### HOW TO COMPLETE THIS TASK
Lines to be reproduced exactly: the one that holds "Task: Open the three-dot" and all those after it through the end of the data. Include no others.

### DATA
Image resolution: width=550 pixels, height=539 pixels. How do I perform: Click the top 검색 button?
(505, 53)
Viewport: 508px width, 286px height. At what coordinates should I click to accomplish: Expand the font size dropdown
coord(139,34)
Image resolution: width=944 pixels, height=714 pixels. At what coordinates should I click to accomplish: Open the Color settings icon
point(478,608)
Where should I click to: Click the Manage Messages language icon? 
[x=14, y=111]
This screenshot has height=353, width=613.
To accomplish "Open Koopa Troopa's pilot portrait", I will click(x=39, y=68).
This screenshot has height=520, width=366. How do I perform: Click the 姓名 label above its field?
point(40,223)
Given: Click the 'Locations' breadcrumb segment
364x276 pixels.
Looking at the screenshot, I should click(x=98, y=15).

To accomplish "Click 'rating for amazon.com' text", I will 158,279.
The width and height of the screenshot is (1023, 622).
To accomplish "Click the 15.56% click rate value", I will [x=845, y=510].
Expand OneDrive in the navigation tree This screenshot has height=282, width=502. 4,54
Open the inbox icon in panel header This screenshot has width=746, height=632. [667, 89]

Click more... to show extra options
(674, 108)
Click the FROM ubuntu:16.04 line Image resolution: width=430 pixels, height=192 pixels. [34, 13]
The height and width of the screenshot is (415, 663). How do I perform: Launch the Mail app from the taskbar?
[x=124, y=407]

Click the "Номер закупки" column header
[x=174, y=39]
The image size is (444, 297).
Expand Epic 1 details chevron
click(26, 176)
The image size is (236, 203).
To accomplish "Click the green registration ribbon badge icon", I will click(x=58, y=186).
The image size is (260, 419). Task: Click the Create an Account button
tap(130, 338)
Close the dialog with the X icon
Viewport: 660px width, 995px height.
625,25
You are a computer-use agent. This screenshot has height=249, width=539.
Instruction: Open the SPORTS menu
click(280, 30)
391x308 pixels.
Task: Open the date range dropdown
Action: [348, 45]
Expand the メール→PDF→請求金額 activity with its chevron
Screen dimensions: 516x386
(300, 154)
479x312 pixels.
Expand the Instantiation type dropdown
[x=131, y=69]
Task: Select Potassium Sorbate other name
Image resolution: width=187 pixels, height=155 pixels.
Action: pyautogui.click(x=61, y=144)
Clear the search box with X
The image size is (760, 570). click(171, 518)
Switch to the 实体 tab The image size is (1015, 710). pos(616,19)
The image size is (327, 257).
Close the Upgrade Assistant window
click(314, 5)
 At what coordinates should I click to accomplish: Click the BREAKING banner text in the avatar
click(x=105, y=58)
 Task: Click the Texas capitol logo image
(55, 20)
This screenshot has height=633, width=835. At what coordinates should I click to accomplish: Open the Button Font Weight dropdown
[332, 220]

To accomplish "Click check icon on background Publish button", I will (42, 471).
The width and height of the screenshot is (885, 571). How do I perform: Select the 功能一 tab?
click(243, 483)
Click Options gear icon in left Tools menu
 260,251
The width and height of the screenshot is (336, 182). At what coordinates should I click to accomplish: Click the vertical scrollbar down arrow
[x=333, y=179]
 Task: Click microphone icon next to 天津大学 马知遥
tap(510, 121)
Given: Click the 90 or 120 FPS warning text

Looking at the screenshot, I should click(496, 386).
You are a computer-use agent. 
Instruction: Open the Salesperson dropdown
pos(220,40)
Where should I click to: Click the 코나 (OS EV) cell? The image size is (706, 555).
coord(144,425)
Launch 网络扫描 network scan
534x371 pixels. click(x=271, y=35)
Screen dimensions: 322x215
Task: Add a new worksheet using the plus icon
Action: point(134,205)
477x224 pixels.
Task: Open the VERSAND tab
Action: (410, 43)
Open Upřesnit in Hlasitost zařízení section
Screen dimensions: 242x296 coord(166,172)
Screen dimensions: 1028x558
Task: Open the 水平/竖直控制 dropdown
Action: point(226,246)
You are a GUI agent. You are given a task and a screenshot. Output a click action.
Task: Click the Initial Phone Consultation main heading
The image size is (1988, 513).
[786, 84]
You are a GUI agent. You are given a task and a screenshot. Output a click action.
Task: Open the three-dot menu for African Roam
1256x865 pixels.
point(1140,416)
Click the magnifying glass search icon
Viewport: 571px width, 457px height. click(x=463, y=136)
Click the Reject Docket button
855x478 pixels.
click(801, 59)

### ANSWER BOX
Task: Open the three-dot menu for African Roam
1256x865 pixels.
point(1140,416)
Click the magnifying glass search icon
Viewport: 571px width, 457px height. click(x=463, y=136)
Click the Reject Docket button
855x478 pixels.
click(801, 59)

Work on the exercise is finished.